Non-traditional relationships and Your Estate Plan

Dear Len & Rosie,

I am a senior gent whose lady friend died almost a year ago without a will. We had lived together in California for 18 years. Everything she had was in joint accounts with me. But I later discovered an annuity she had overlooked and no doubt forgotten about. The beneficiaries of the annuity have been dead for years. She has no living relatives except for a couple of half-nephews in Nebraska she has not seen in over thirty years. Since I was closest to her and I took care her, could I be appointed executor so I can get the annuity? I have no idea what it’s worth.


Dear Tom,

In these modern times, non-traditional relationships are as common as marriage. Unfortunately for you, the law hasn’t been updated to take your relationship into account regarding the disposition of your lady friend’s estate. If all of the beneficiaries named in the annuity are deceased, then the annuity pays into the probate estate. Since there’s no will, the probate estate goes to your friend’s blood relatives, and you’re not one of them.

There’s no such thing as common law marriage in the State of California, and that means your legal rights against your friend’s estate are the same as that of any friend, neighbor, casual acquaintance and stranger. The only claim you have against her estate is if she owed you money. But it’s not enough for you to show that you provided her care and that you ought to be compensated for it - you have to show that she promised to pay you and that she really owes you the money.

What can you do? You could file for probate - if the annuity is worth more than $150,000, then it must be probated in the courts because there’s no beneficiary. You can be appointed as administrator of the estate, which is the same as being an executor where there’s no will. This assumes that those with a higher priority of appointment (her nephews) don’t object. You would be paid administrator fees, but that’s not much money at all. Whether or not you are the administrator, you will have the opportunity to submit a creditor’s claim for any money due to you.

What this really means is that unless the nephews are particularly generous and compassionate, you do not likely have a very good claim against the annuity.
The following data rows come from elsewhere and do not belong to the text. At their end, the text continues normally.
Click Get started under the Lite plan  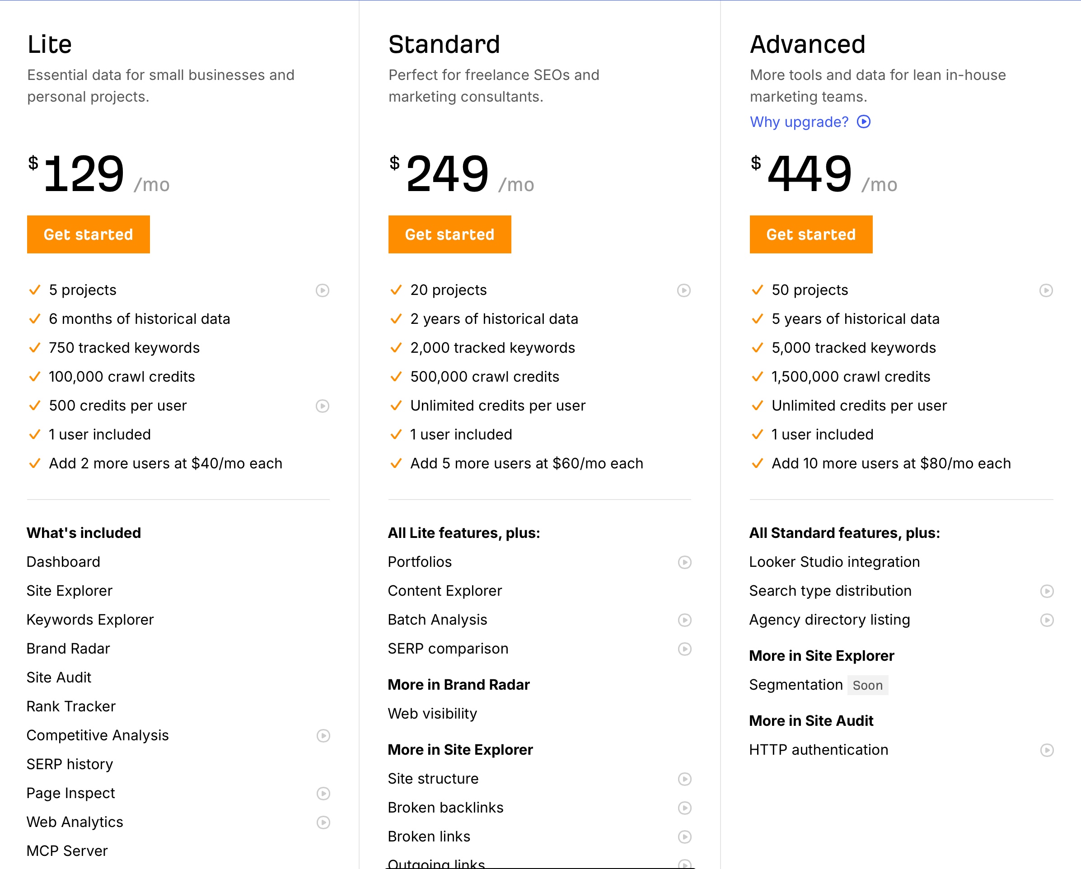click(88, 234)
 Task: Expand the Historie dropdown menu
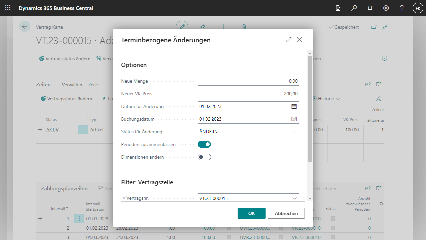pos(326,99)
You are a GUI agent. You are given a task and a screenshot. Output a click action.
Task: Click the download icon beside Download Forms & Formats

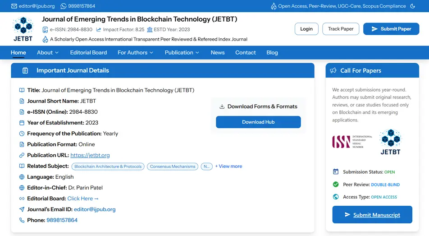(222, 106)
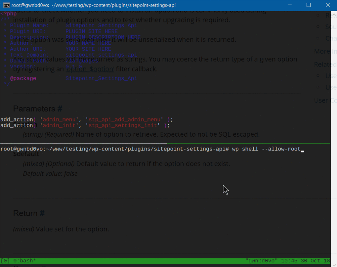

How could this have been avoided? You were together for a very long time, and it’s clear that your partner wanted to leave it all to you, because she wouldn’t have titled everything in joint tenancy. The two of you should have either gotten married, or you should have created an estate plan leaving your estates to one another. Because the two of you did not do this, the annuity slipped through the cracks.

For those readers without wills, you can make one for free. The California State Bar Association provides a free form will, the California Statutory Form Will, on its webpage,  There is a “quick link” in the left-hand column that will take you to the form directly. Or, send us an email through and we’ll email it to you. You should each also have durable general powers of attorney and advance health care directives so that important legal, financial and medical decisions can be made if you are ever incapacitated.